Diaspora Tato yang Ubiquitas

Trendi dan Fashionable

Perilaku dan gaya keseharian kaum bertato dengan berbagai atribut lain yang dikenakan mewakili kebudayaan suatu kelompok masyarakat. Dimana simbol-simbol yang disandang tersebut merefleksikan kehidupan di dalamnya.

Chamberlain (Olong, 2006) mengatakan bahwa salah satu penyebab diterimanya budaya pop di kalangan jugend karena jugend dipandang mewadahi kebebasan berekspresi. Demikian bahwa “satu-satunya bentuk kebudayaan yang masih dipedulikan oleh jugend yang mau menerima ide-ide radikal, yang banyak berperan penting dalam perilaku sosial untuk generasi muda. Segala yang mengalir lewat musik punk, rock and rool seperti fesyen (fashion), bahasa gaul, perilaku seksual, mabuk dan gaya lainnya.

Sebelum tato dianggap sebagai sesuatu yang modis, trendi dan fashionable seperti sekarang ini, gaya tersebut memang dekat dengan gaya pemberontakan.

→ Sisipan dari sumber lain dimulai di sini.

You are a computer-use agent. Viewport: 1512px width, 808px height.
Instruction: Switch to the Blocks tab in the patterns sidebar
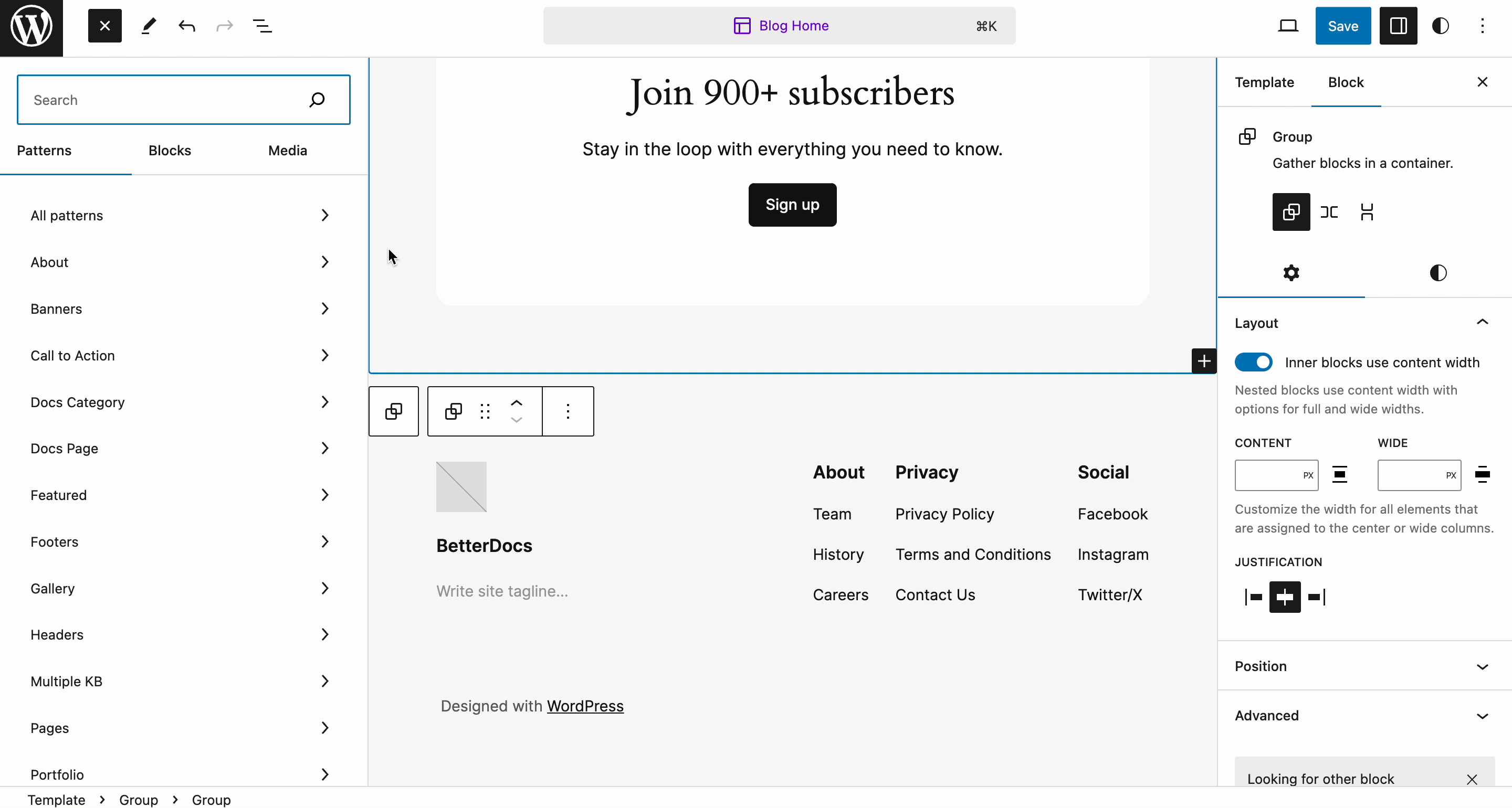pyautogui.click(x=170, y=151)
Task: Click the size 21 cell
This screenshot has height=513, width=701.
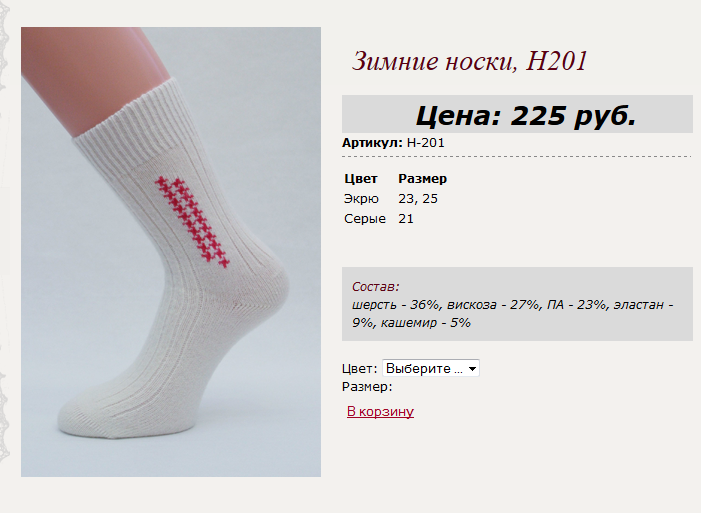Action: (406, 219)
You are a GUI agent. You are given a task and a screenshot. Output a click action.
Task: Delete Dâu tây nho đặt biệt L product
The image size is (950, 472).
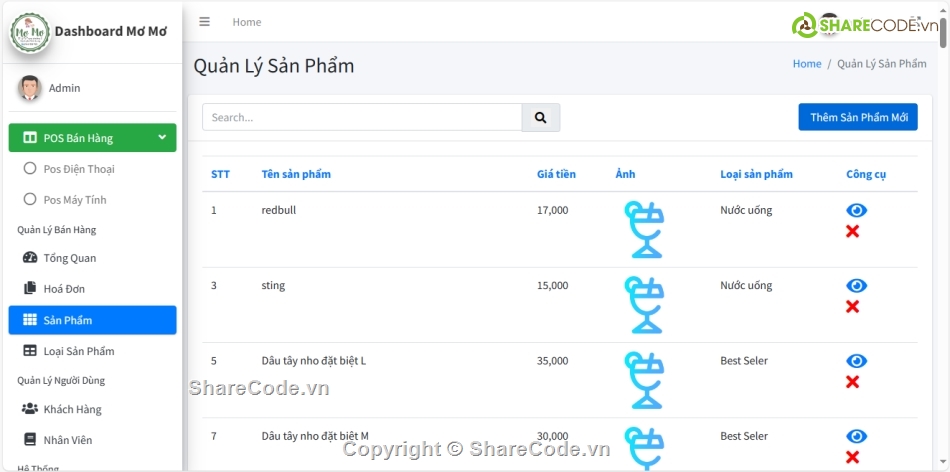(852, 382)
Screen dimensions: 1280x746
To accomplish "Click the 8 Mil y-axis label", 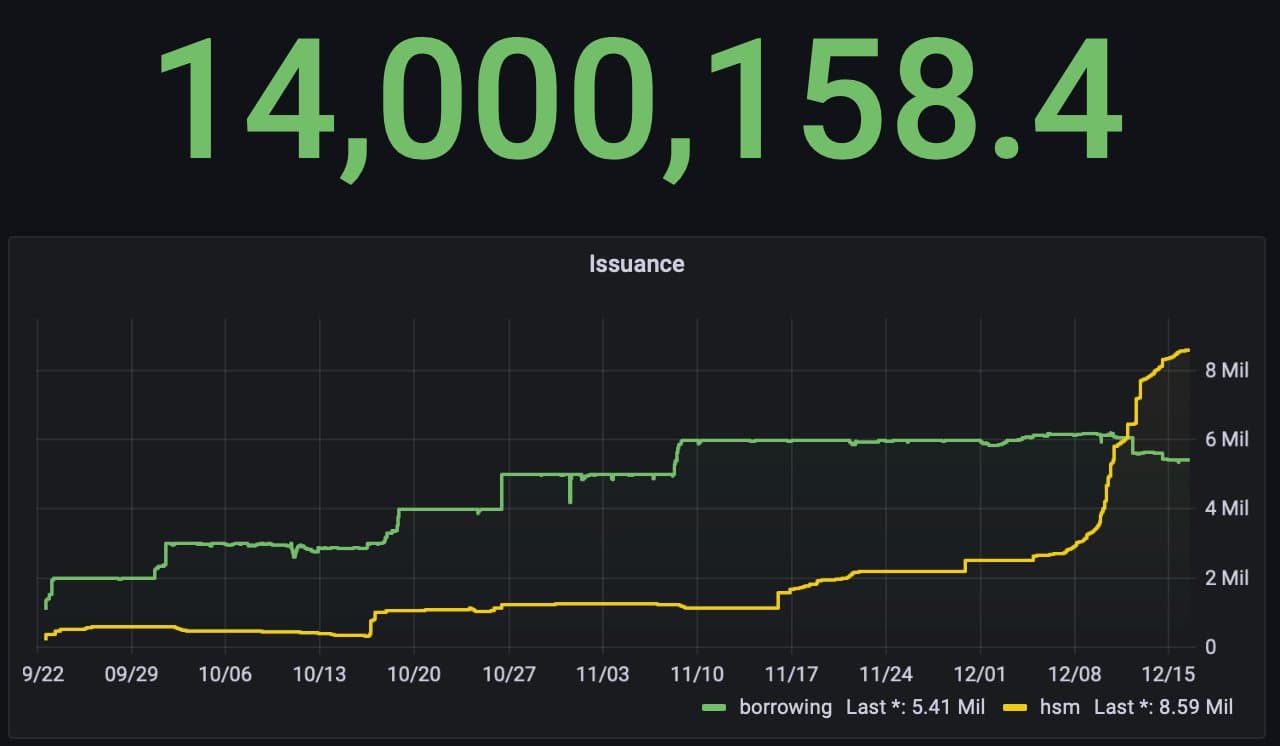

Anggapan negatif masyarakat tentang gaya di atas seakan semakin diperkuat dengan berbagai larangan agama terhadap tato. Karenanya, menggunakan tato sama dengan memberontak terhadap tatanan nilai sosial yang ada. Dan, akan dianggap sebagai tindakan yang devian.

Hal-hal yang dianggap deviasi oleh institusi baik agama, masyarakat, maupun pendidikan tersebut, menurut Djalalludin Rahmat (Sutrisno, 1999), deviasi itu bagaikan proses ketika individu masuk thong thai chio (toilet). Hidung individu akan tersentak oleh bau yang tak sedap, namun lama-lama toh individu tidak merasakannya lagi. Itu karena individu tersebut mampu beradaptasi dengan keberadaan bau tersebut. Lama-kelamaan tato sebagai sesuatu yang devian akan menjadi pemafhuman dalam masyarakat seiring dengan kencangnya arus informasi dan globalisasi yang terjadi. Namun pada kenyataannya masih sangat banyak mayarakat yang belum dapat menerima kenyataan tato sebagai sebuah budaya pop. Hal ini sangat besar dipengaruhi oleh tingkat pemahaman masyarakat yang mungkin sangat fanatik terhadap suatu ideologi yang memandang tato sebagai hal yang buruk, haram dan tidak boleh. Media-media pendukung penyebaran informasi juga tidak sepenuhnya dapat menjangkaui masyarakat, terutama masyarakat pedalaman.

Penulis: RJ Pangul (Ringkasan Skripsi Kebermaknaan Hidup Mahasiswa Bertato)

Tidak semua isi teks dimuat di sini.